Sara graduated from the Madison College Veterinary Technician program in 2016 and got her RVT credential the same year. She worked at a four-doctor small-animal practice in Madison for four years after that — saw a lot of polished medicine and a lot of high-volume spay-neuter days and got very good at IV catheters.

She came back to Cedar Creek in 2020. She said she missed the calf work and didn't want to spend her career inside a building. Today she runs the back: anesthesia, surgery prep, dental work, the lab. On heavy farm-call days she rides with Hal. Her dog Murphy, a Lab-shepherd cross, sleeps under the surgery table on slow afternoons.

The Building412 Highland Road

The building was put up in 1922 as the Cedar Creek Feed & Implement store. For thirty-six years, this was the place farmers came for chicken feed, fence wire, and the occasional new disc harrow. Dr. Marvin Greenwald bought the building in 1958, converted the front room into a small-animal exam space, kept the back loading dock for his truck and his large-animal supplies, and ran the practice here until he sold it to Hal in 1986.

Hal added the kennel addition in 1994 when the boarding side of the practice outgrew the back hallway. He rebuilt the surgery suite in 2009 — gas anesthesia, modern monitoring, a real recovery room — paid for with a small-business loan and three years of Sara's college tuition deferred.

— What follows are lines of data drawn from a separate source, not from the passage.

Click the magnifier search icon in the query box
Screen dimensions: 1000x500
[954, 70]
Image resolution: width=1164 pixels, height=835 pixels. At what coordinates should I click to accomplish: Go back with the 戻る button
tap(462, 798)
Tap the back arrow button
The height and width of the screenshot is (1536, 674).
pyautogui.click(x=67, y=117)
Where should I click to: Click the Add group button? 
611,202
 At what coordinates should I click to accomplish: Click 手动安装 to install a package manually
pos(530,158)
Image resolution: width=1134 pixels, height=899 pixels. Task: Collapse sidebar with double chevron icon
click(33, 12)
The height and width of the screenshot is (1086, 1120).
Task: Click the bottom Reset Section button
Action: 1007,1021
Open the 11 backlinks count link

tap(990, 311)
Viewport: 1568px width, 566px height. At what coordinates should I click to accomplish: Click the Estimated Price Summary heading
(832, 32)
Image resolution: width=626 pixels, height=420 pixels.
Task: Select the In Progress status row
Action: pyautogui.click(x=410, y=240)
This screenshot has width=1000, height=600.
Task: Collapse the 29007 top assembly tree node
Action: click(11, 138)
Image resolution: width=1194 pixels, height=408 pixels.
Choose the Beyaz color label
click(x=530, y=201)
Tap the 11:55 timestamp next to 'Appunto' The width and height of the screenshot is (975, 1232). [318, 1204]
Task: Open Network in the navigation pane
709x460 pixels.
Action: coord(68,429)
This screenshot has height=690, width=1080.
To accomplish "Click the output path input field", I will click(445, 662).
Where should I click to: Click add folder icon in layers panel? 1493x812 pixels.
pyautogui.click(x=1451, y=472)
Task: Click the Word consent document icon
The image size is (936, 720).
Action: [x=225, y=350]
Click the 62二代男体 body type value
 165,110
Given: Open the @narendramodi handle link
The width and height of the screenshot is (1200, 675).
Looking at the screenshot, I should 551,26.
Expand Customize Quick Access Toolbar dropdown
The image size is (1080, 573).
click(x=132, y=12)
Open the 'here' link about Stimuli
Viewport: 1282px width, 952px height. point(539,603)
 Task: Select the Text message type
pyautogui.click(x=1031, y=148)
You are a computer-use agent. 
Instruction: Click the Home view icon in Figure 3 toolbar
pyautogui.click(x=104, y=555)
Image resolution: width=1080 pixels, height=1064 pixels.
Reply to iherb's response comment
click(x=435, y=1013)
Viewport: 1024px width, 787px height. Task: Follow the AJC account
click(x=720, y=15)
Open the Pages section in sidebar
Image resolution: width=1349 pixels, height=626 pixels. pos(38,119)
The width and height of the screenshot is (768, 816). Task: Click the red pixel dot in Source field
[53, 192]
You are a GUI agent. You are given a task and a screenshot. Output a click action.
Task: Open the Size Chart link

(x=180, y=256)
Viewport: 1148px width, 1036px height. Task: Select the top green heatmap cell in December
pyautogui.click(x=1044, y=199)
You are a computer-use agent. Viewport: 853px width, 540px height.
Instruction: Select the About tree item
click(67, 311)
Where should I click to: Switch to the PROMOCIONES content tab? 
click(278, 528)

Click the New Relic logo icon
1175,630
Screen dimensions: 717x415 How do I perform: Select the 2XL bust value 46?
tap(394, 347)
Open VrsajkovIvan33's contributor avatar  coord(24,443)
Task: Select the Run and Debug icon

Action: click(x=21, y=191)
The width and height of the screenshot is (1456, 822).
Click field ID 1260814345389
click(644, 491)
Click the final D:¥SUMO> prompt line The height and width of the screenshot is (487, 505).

The exterior is still painted barn red, which is the color Greenwald painted it sometime in the early '60s. The gold-leaf lettering on the front window was redone in 1994 by a sign painter from Sheboygan who Hal swears is the last one left. The picture window is original 1922 glass. The front door is the original front door of the feed store. Nobody has ever seriously talked about replacing it.

What we don't doHonest scope

We don't do board-certified surgery. We refer ACL repairs, complicated fracture work, and oncology to UW–Madison's veterinary teaching hospital, or to Wisconsin Veterinary Referral Center in Waukesha. We don't have a CT scanner. We don't board cats long-term. We don't sell prescription food online — you can pick it up at the desk.

We're not trying to be everything. We're trying to be the right thing for the people and animals we see — the dairy farmer with a Holstein who won't stand up, the working family whose Lab ate a sock, the retired couple whose old beagle is finally slowing down. If that's not what you need, we'll tell you where to go.